Gretchen Morgenson, in a New York Times op-ed entitled “Surprise, Surprise: The Banks Win,” wrote: “If you were hoping that things might be different in 2013—you know, that bankers would be held responsible for bad behavior or that the government might actually assist troubled homeowners—you can forget it.”
The settlement includes Bank of America, Citigroup, JPMorgan Chase, Wells Fargo, MetLife Bank, PNC, Sovereign, SunTrust, US Bank and Aurora. Four other banks that were included in the investigation refused to take part in the settlement.
The settlement by the OCC is of a piece with the agreement announced last February between 49 state governments and five top Wall Street banks over similar types of mortgage fraud. In last year’s settlement, the federal government put pressure on state attorneys general to wind down their investigation into criminal abuses by the banks, leaving them to pay only $5 billion in payouts and a largely meaningless $17 billion in mortgage modifications.
Under the de facto protection of the government agencies that are supposed to police them, the banks are allowed to violate securities and other laws knowing that they can treat any fines that may eventually be imposed as part of the cost of doing business.
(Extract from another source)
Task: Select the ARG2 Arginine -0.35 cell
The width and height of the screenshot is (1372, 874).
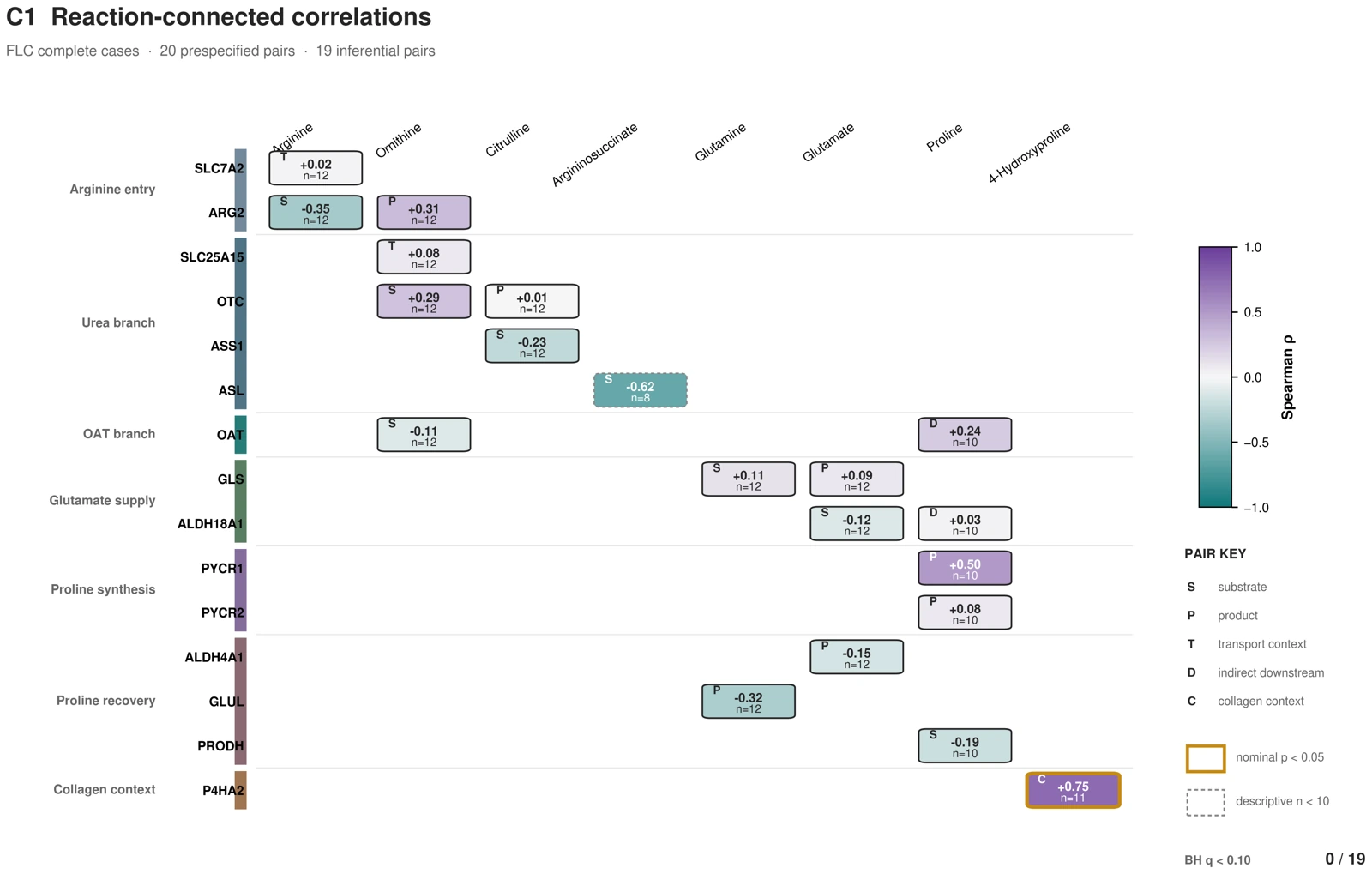Action: pyautogui.click(x=316, y=212)
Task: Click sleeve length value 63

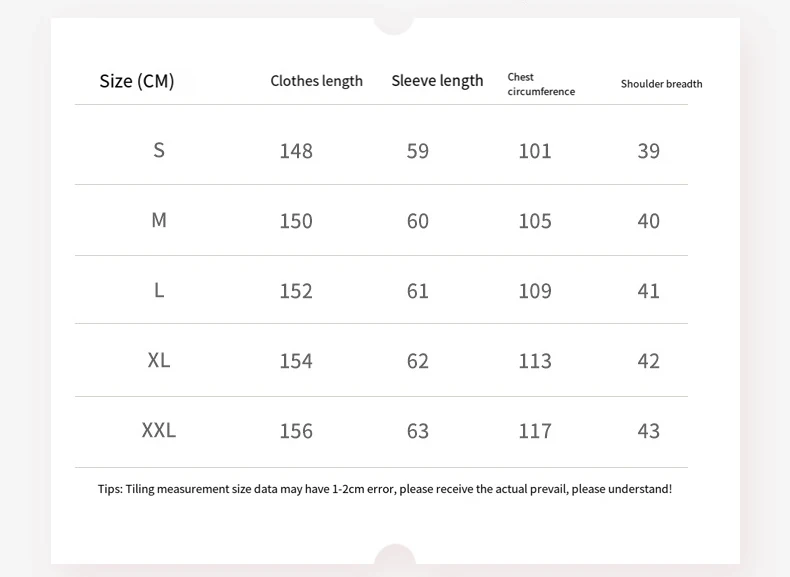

The same applies to the settlement also announced Monday between Bank of America and the government-sponsored mortgage finance giant Fannie Mae, in which the bank will pay $3.55 billion to Fannie and buy back 30,000 low-performing mortgages for $6.75 billion.
The settlement covers allegations that Countrywide Financial, bought by Bank of America in 2008, knowingly sold Fannie Mae toxic mortgages that produced billions of dollars of losses. The loans were made between 2000 and 2008 and were originally valued at $1.4 trillion. The collapse of these assets triggered a $116 billion government bailout of Fannie and helped precipitate the financial crisis that led to the loss of millions of jobs.
The deal follows a similar 2010 agreement in which Bank of America repurchased $2.87 billion of bad loans from Fannie’s fellow government-backed mortgage company, Freddie Mac.
More than four years after the financial crash of September 2008, not a single top Wall Street executive has been criminally prosecuted.